Executive Summary
- Japan is intentionally devaluing its currency through money printing. The recent boost in the Nikkei is simply the result of this flood of new money.
- Japan industry is now experiencing cost increases on two fronts: inflation of the money supply, and rising prices on the global market for commodities.
- Rising bond rates are all but guaranteed.
- Gold vs. the yen is surging and will pick up momentum from here
- The ten predictable events that will happen next, as the unavoidable Japan disaster unfolds
If you have not yet read Part I: The Arrival of Japan's Sunset available free to all readers, please click here to read it first.
In Part II we explain why Japan has unequivocally entered the terminal phase of its 20-year reflationary experiment.
Further “abundance” harvesting from this point forward will be difficult if not impossible.
Is the devaluation of the yen really the successful technology that will fool nature? We think not. The outcome will have spectacular implications for many global assets, ranging from real estate, to stock markets, to oil and gold.
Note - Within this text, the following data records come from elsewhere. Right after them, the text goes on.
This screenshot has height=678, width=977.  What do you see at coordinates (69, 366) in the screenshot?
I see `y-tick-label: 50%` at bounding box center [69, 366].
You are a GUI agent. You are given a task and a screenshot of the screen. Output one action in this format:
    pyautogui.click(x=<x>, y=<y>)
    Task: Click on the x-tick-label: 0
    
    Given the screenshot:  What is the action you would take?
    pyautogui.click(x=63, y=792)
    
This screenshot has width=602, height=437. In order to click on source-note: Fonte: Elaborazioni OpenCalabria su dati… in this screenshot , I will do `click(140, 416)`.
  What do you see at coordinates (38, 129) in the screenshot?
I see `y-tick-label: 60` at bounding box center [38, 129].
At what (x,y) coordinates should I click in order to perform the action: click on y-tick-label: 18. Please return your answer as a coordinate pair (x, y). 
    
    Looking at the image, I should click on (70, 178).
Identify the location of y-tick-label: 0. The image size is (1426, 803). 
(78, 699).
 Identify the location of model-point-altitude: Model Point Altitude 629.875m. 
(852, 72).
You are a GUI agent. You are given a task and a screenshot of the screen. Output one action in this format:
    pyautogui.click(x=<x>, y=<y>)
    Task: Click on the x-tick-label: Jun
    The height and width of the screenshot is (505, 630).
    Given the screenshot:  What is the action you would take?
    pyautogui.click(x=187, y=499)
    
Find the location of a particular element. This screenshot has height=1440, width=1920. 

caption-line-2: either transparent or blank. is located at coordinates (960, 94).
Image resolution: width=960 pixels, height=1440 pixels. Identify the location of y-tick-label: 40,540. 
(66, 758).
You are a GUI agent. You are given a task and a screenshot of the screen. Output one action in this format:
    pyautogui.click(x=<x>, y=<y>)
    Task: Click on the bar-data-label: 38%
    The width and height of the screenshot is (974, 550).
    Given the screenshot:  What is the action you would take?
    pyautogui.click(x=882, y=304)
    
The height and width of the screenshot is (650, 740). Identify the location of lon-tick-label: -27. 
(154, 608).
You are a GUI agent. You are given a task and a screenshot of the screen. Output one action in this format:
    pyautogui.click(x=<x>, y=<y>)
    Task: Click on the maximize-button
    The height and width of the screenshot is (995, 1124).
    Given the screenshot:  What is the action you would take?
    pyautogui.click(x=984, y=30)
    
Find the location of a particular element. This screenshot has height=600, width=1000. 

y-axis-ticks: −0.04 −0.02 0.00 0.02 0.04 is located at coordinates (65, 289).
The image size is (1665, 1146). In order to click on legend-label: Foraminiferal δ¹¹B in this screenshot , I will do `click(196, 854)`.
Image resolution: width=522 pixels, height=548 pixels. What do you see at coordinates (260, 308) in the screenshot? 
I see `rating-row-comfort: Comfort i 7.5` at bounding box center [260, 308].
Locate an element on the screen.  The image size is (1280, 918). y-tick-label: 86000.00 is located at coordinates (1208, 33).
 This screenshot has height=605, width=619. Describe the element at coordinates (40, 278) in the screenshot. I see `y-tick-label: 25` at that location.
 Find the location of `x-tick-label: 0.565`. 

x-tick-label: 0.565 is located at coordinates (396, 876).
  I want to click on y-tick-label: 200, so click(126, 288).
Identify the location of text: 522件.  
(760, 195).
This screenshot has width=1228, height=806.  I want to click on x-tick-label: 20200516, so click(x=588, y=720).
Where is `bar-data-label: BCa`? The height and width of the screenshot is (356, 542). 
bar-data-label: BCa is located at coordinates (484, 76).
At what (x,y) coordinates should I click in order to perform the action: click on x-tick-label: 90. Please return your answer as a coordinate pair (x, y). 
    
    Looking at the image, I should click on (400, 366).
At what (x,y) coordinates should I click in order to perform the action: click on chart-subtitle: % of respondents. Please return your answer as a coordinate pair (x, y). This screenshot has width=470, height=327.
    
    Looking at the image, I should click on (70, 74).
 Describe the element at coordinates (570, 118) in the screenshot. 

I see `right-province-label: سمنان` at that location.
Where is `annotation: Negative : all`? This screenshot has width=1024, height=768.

Observers of Japan from this point forward should be sober about the threshold the country has now crossed. Japan has effectively said to the world: Go ahead, make my day. Sell our currency, give us inflation, and get out of our bonds.
Japan has indeed taken to heart the Krugman dictum, and committed to irresponsibility.
The Nikkei for Kids
In order to be genuinely thrilled about the recent stock market action in the Nikkei, you really have to believe this is not another bear market rally (from extremely low levels). You also have to believe that somehow Japan, by aggressive devaluation, will actually solve its problems.
From a monetarist's standpoint, Japan’s only problems are those to be found on paper. Ergo, by devaluing its currency it will therefore boost exports, ease the burden of its debt load, and possibly even raise wages. The thesis, embraced by expansionist economists, is that Japan should indeed export inflation and allow global market participants to decide how much Yen, and how much Yen-denominated debt, they want to hold.
The initial global response has of course been swift and strong.